Cuidar el valor ecuménico. Esta es una ‘nueva frontera’ de la diaconía ministerial. La primacía del ‘servicio’ en toda vocación ministerial adquiere en el diaconado un precioso y severo valor ecuménico, un valor que se convierte en propuesta, llamada, compromiso y esperanza en el camino del ecumenismo. El diaconado, con su llamada a la ‘conversión en el servicio’, toca y puede ayudar también a afrontar los problemas aún dolorosos en las relaciones entre las distintas confesiones cristianas. Así, la calificación básica de la vocación ‘diaconal’ se convierte en un fuerte componente de la vocación ecuménica común de las Iglesias. Las formas de ejercer el diaconado para la causa ecuménica nos dicen que el binomio diaconal ‘Eucaristía- caridad’ es ecuménico, pero también es igualmente ecuménico el otro binomio diaconal que nace de la Palabra.
Compromisos para los diáconos y cinco pistas de trabajo para las comunidades
Primer compromiso, convertirse en promotores de la fraternidad diaconal según una creatividad que, partiendo
de la Palabra leída en conjunto, se convierta en lo que el Espíritu sugiere a las Iglesias. Segundo compromiso, crear una relación de comunión entre las iglesias. La comunión es el signo distintivo del discipulado, pero no solo eso. Hay iglesias que ya han adoptado la hermosa costumbre de visitar todos juntos a otras iglesias, o de que grupos diaconales visiten a otros grupos diaconales. Tercer compromiso, es prioritario que la ‘dimensión diaconal’ madure en las comunidades. Es interesante que, ya en el momento de la ordenación, haya siempre una investidura pastoral específica, que destaque las funciones propias del diácono para que estas no sean vistas como un sustituto del compromiso de otros (sacerdotes o laicos).
Primera pista. En primer lugar, es necesario destacar, siempre más y mejor, la mediación eclesial de la diakonía.
Segunda pista. Es necesario dar más espacio a una Iglesia abierta evangélicamente al mundo. El diaconado nació en el clima optimista de una Iglesia que se alejaba de los ‘profetas de la fatalidad’ y veía en la Creación y en la historia los signos del amor salvador de Dios.
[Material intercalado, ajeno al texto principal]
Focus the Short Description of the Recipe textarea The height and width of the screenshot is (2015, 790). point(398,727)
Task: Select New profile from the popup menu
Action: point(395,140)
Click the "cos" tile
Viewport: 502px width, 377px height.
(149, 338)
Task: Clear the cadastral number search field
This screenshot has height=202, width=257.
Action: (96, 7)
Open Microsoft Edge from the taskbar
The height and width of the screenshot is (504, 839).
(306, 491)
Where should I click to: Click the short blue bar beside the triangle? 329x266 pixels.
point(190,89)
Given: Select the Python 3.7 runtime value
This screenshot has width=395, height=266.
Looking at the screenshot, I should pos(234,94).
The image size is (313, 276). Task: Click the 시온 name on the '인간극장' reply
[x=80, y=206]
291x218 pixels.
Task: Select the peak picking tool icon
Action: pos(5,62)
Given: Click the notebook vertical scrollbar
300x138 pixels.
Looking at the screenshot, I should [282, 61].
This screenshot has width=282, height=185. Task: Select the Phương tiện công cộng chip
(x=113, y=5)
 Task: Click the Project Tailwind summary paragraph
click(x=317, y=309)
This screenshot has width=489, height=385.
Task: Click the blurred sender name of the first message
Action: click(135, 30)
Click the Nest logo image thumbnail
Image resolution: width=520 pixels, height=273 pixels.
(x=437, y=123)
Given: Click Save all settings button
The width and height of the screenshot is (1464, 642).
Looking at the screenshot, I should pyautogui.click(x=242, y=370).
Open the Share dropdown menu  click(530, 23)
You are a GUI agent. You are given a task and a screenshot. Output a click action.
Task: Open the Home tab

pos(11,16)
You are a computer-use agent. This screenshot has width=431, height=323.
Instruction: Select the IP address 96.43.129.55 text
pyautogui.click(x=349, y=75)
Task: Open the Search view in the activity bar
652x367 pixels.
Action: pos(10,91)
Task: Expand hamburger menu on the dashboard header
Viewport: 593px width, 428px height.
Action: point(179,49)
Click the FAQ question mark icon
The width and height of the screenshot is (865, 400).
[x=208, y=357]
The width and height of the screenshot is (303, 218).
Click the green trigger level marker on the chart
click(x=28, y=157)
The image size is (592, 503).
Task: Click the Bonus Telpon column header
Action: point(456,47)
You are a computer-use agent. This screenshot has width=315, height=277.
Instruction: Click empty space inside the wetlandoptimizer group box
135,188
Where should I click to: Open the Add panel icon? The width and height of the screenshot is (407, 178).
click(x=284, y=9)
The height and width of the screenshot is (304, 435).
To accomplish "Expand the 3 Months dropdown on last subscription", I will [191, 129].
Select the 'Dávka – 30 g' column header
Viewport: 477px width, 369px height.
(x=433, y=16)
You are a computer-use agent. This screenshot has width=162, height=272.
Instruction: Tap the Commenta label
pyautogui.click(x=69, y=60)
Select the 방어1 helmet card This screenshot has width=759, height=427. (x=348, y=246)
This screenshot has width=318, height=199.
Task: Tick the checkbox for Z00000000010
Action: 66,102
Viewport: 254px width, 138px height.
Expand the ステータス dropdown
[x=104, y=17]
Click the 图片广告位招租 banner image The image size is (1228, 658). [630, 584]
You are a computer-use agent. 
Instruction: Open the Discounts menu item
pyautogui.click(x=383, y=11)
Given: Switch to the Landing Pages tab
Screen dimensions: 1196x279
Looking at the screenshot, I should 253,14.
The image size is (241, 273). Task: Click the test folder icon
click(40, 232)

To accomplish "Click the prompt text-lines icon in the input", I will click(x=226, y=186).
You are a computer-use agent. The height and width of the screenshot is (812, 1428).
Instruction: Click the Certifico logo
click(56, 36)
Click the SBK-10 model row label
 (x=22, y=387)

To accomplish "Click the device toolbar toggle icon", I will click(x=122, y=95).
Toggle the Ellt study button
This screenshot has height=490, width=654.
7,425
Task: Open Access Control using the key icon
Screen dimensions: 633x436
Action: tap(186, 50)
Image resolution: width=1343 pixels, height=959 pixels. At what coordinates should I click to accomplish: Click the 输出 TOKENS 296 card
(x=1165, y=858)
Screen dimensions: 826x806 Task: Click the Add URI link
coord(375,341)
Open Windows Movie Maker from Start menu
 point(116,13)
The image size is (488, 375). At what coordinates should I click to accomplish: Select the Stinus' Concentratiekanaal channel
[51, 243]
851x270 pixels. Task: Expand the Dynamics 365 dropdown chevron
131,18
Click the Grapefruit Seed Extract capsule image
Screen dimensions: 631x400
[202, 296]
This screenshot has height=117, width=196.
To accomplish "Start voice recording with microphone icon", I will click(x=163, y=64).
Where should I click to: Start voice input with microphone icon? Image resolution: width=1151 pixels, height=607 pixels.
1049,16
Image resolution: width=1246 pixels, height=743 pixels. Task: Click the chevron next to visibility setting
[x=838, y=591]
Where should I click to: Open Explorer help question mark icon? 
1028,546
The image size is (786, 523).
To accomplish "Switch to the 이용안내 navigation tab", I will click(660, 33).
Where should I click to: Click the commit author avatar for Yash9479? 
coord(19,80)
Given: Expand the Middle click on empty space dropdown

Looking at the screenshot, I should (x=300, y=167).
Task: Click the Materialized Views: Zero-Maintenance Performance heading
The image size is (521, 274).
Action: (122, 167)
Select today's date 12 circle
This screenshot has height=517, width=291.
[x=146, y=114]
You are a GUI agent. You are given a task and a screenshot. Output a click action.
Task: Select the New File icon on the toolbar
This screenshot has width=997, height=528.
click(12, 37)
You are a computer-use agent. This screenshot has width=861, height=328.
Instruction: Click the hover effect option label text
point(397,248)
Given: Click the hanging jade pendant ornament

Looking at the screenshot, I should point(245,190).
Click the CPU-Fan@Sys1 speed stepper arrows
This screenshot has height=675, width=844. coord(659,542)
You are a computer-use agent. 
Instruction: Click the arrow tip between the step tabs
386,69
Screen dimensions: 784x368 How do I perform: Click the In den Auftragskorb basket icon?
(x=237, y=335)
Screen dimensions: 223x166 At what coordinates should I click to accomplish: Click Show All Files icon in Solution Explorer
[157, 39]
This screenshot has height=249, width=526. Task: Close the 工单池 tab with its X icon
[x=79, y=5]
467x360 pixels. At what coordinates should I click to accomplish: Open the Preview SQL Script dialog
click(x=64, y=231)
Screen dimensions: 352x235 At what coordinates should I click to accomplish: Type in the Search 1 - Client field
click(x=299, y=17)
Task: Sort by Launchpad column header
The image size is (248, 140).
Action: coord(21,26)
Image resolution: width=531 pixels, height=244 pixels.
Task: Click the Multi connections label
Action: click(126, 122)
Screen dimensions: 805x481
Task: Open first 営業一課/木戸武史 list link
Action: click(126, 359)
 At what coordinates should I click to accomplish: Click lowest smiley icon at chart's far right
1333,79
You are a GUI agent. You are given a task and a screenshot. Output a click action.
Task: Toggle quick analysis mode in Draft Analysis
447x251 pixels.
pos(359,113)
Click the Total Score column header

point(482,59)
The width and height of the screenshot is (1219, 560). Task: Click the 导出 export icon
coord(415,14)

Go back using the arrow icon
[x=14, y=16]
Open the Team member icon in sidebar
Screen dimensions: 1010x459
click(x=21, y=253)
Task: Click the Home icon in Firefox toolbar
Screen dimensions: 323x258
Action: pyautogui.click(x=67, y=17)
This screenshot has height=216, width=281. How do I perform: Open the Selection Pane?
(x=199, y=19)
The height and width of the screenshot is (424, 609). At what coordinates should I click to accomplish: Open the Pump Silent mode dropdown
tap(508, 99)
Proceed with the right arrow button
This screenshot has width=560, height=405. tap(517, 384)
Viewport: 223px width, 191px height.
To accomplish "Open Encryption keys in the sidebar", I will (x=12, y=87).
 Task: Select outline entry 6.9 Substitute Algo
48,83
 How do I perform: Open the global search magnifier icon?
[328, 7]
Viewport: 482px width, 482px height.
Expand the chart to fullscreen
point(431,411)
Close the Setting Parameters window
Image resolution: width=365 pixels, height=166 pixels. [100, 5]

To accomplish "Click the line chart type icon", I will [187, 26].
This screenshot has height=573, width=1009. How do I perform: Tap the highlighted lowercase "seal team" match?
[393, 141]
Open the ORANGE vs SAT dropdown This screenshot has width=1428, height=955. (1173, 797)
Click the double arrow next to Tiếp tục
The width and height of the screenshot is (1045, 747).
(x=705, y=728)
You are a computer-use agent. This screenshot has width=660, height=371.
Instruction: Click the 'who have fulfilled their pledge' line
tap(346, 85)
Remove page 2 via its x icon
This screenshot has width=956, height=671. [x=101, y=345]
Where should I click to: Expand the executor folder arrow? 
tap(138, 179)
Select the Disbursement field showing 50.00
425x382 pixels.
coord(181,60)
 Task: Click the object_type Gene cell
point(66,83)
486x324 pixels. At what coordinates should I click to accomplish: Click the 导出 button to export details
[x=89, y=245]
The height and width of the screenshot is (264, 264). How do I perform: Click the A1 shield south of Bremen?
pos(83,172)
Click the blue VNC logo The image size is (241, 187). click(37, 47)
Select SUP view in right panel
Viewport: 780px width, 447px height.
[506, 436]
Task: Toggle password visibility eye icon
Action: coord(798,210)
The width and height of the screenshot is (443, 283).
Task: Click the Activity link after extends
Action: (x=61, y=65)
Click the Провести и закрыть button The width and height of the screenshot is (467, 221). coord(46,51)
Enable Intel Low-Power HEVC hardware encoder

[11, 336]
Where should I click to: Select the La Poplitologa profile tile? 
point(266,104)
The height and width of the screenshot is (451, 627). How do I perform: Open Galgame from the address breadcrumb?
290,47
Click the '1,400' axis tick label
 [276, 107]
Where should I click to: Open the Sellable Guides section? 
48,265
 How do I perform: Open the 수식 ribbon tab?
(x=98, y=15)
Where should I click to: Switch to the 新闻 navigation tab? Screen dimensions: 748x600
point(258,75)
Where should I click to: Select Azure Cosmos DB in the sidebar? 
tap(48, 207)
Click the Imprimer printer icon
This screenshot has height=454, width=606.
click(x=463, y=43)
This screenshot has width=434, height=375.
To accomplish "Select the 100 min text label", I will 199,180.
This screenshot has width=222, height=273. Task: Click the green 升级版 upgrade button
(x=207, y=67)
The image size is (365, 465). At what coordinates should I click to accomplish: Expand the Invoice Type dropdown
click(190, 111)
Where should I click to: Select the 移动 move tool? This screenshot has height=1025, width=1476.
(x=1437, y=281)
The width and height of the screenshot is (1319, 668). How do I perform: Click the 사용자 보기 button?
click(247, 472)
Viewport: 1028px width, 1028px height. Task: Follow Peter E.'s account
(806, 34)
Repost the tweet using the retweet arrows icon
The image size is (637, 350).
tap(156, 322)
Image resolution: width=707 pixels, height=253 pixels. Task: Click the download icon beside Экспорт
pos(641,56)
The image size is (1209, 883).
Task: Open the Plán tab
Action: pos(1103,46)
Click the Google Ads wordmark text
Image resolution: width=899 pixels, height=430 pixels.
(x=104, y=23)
Tercera pista. El futuro rostro del diácono hay que buscarlo en la necesidad que tiene la Iglesia, en el mundo moderno, de desclericalizarse.
Cuarta pista. La búsqueda del rostro del diácono del futuro es el redescubrimiento en la Iglesia de una opción cada vez más urgente, cada vez más ineludible. Nos referimos a la concepción conciliar de la Iglesia como una comunidad que se abraza a la ‘opción por los pobres’. Desde las famosas afrimaciones conciliares (LG 8) y luego la lapidaria expresión de Pablo VI, “los pobres son sacramento de Cristo”, hasta la afirmación del Papa Francisco que quiere una “Iglesia pobre para los pobres”.
Quinta y última pista. La diaconía de la caridad nunca debe separarse de ladiaconía de la esperanza.
Conclusión
Concluyo con una invitación de Carlos de Foucauld expresada en un contexto completamente diferente, el diaconado nos dice que la dificultad no debe detenernos. Cuanto mayor sea la dificultad, más debemos ponernos con dedicación a trabajar y comprometernos con todas nuestras fuerzas. Dios siempre ayuda a los que lo sirven. Por lo tanto, la esperanza para el futuro del ministerio diaconal en la Iglesia y en el mundo es que la diaconía sacramental vuelva a ser un signo de testimonio y profecía, un lugar donde la Palabra, la Eucaristía y los pobres puedan ser el corazón de una renovada vida eclesial.
Fuente: La Revista Católica, marzo 2021, número 1209, «Por sus heridas hemos sido sábados», páginas de 75 a 79.